- [About this task] Match the string "avatar" against each line below, and copy every line that matches.

______________________________

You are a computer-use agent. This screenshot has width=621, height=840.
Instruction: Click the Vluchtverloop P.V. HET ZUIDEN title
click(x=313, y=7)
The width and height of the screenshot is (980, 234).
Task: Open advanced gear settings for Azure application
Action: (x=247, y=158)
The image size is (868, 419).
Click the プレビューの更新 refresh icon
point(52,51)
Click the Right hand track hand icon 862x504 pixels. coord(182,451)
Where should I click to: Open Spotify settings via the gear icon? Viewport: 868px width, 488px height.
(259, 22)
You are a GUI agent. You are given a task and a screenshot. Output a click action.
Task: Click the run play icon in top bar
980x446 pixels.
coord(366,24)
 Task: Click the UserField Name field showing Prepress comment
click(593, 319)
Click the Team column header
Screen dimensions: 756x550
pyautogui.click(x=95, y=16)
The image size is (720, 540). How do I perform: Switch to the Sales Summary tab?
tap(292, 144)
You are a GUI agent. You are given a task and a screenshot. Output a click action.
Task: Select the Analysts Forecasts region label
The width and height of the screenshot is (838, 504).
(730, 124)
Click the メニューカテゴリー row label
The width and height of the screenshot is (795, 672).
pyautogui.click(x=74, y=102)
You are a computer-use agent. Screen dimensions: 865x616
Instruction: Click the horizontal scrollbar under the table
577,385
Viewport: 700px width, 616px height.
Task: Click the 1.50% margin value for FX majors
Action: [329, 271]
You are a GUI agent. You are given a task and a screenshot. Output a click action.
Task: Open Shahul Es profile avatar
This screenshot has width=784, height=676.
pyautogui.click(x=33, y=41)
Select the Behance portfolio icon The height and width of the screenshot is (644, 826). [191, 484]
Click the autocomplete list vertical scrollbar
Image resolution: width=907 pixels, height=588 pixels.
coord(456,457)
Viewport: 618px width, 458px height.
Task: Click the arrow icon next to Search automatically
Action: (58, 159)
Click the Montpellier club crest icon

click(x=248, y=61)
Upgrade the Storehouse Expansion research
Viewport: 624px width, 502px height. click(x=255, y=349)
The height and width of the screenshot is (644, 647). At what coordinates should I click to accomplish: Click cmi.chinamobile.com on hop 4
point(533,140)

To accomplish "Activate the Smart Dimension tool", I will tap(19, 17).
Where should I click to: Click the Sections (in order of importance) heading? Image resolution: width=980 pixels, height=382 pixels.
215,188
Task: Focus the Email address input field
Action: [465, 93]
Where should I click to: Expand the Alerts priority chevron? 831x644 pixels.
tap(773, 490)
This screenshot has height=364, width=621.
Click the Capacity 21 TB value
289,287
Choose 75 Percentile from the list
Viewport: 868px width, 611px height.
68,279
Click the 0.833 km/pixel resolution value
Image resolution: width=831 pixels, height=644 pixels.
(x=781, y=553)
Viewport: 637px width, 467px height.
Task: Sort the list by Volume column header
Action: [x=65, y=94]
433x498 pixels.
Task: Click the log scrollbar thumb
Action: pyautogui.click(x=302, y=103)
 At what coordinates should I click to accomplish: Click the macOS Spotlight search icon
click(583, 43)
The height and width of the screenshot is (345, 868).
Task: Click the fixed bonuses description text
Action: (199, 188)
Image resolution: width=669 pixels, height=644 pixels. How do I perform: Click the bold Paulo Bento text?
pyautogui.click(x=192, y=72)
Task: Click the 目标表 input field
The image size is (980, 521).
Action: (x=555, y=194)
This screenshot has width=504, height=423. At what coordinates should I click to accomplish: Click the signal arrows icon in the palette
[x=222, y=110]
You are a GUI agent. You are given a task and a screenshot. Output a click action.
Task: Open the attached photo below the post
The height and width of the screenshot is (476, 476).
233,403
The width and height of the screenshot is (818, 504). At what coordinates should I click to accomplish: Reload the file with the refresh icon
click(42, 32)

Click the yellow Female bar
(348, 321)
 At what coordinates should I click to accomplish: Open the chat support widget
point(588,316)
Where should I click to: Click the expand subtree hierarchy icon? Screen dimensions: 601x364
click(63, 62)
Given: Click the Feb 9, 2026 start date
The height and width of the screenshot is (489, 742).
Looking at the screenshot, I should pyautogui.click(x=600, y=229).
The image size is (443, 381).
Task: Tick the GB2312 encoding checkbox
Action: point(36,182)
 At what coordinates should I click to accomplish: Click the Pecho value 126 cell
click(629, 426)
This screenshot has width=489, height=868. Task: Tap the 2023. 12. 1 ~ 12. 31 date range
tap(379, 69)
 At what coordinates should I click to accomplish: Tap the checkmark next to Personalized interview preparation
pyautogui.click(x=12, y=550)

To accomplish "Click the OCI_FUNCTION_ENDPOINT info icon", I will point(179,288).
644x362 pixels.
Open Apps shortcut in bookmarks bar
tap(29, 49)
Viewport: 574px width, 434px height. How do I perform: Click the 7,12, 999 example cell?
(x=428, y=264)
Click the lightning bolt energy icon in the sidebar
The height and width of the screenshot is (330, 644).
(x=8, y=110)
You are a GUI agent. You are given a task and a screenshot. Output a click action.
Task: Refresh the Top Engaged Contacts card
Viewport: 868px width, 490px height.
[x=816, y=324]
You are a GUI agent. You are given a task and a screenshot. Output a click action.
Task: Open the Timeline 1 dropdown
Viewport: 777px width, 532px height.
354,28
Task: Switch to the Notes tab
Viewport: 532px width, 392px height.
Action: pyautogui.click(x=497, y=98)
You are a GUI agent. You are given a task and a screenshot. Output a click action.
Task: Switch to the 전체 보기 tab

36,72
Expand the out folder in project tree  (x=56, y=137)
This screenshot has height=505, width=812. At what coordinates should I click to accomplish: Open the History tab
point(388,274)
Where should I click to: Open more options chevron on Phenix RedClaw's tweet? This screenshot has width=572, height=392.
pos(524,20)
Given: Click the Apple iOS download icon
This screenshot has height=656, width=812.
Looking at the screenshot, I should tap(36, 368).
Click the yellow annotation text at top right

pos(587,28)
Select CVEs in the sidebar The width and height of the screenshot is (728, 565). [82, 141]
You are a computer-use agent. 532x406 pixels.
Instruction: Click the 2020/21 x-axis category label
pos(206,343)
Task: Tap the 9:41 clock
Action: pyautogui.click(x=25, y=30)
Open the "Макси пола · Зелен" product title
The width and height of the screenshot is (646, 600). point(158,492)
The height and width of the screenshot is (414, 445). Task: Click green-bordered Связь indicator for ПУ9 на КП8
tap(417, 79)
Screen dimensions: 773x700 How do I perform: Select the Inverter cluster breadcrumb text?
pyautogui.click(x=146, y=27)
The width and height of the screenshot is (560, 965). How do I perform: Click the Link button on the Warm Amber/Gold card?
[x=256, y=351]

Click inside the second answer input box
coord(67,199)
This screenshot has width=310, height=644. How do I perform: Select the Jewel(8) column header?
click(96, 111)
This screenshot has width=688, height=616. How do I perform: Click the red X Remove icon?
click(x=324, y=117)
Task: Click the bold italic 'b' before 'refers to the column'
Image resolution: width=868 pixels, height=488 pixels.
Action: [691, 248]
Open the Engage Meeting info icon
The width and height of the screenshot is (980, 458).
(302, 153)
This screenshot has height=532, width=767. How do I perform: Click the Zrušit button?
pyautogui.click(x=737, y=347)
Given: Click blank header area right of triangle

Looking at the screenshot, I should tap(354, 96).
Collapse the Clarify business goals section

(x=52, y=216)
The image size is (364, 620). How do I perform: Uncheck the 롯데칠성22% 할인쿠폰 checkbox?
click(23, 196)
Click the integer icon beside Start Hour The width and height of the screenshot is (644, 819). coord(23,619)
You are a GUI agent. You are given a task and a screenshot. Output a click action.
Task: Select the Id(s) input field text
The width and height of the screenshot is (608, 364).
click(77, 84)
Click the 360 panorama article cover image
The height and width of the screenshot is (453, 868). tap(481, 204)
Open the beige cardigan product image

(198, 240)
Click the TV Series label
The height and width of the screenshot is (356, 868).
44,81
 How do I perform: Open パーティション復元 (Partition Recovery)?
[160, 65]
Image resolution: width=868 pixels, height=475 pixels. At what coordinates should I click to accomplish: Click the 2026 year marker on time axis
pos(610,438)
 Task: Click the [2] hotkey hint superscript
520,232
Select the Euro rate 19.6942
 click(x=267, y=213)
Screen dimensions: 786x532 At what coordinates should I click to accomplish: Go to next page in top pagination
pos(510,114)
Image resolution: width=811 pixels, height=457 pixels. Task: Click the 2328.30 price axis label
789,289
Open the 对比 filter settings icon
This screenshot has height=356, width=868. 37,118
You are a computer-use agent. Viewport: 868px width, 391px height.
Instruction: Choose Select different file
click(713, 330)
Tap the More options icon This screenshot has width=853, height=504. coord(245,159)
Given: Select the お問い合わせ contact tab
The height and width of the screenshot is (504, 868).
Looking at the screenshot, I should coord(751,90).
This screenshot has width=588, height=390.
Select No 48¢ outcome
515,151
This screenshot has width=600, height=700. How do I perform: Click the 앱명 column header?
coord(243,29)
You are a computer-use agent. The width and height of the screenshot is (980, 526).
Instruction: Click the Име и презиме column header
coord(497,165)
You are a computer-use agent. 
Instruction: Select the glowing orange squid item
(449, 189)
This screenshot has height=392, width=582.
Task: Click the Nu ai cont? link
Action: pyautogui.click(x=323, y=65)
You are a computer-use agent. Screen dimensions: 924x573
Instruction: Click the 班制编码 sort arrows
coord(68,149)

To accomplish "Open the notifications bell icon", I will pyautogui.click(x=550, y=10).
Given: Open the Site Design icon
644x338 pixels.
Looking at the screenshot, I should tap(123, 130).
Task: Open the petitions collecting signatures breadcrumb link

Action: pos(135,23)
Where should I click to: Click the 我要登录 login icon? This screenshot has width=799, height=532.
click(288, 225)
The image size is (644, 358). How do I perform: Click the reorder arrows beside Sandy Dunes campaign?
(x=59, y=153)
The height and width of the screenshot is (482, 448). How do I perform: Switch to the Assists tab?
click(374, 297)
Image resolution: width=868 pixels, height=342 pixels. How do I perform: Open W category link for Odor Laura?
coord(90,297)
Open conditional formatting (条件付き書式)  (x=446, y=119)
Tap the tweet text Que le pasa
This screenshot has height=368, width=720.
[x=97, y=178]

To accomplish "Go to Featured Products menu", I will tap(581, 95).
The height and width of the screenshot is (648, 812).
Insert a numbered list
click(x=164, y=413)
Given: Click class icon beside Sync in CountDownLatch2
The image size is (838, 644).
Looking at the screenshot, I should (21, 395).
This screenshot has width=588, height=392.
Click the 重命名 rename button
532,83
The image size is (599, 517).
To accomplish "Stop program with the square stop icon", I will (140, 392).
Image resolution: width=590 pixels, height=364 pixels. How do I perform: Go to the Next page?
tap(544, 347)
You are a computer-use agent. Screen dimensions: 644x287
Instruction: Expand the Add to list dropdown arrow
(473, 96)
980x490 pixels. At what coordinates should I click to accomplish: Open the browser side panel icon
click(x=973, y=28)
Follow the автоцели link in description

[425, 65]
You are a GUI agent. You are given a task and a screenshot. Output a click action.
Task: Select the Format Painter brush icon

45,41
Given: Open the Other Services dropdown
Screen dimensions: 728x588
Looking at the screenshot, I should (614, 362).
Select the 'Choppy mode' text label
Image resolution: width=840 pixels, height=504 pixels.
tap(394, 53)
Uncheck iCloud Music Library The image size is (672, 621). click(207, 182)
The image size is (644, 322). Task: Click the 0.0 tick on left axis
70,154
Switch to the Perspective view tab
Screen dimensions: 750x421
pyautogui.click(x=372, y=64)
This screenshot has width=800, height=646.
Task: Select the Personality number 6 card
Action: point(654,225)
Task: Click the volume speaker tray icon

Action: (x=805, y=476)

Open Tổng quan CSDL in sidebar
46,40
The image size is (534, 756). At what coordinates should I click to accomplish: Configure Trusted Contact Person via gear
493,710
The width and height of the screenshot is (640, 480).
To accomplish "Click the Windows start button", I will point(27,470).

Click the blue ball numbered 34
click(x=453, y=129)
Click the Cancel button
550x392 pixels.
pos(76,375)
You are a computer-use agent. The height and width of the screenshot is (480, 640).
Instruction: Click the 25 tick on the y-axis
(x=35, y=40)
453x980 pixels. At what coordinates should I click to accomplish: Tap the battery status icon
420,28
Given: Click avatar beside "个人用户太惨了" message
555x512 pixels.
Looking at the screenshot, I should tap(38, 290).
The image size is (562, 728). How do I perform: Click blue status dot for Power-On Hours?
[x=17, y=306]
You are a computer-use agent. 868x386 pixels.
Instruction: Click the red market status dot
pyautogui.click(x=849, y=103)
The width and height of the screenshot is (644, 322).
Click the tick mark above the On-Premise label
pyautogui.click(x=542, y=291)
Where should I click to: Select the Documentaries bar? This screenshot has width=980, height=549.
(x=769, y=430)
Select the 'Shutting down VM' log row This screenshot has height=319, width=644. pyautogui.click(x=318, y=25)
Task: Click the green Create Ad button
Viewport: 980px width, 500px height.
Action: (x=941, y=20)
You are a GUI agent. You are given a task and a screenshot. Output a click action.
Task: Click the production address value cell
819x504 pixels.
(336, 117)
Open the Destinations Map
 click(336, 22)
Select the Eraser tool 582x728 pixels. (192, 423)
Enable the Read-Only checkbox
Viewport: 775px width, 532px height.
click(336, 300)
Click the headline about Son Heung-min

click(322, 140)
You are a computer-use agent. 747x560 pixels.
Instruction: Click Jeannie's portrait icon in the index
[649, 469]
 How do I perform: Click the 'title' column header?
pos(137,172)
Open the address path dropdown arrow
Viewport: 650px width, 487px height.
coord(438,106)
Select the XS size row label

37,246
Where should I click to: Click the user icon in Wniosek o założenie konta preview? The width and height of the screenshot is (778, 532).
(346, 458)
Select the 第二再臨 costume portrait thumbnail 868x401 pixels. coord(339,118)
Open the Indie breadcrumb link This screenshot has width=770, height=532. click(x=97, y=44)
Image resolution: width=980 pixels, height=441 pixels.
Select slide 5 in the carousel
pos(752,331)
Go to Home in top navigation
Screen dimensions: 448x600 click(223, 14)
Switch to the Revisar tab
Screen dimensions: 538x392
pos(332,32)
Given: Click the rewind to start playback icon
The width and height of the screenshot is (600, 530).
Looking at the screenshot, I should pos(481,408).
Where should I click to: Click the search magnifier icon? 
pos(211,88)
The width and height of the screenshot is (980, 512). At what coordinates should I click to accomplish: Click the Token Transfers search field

______________________________

- [Task answer]
Task: Open Shahul Es profile avatar
Given: Click avatar beside "个人用户太惨了" message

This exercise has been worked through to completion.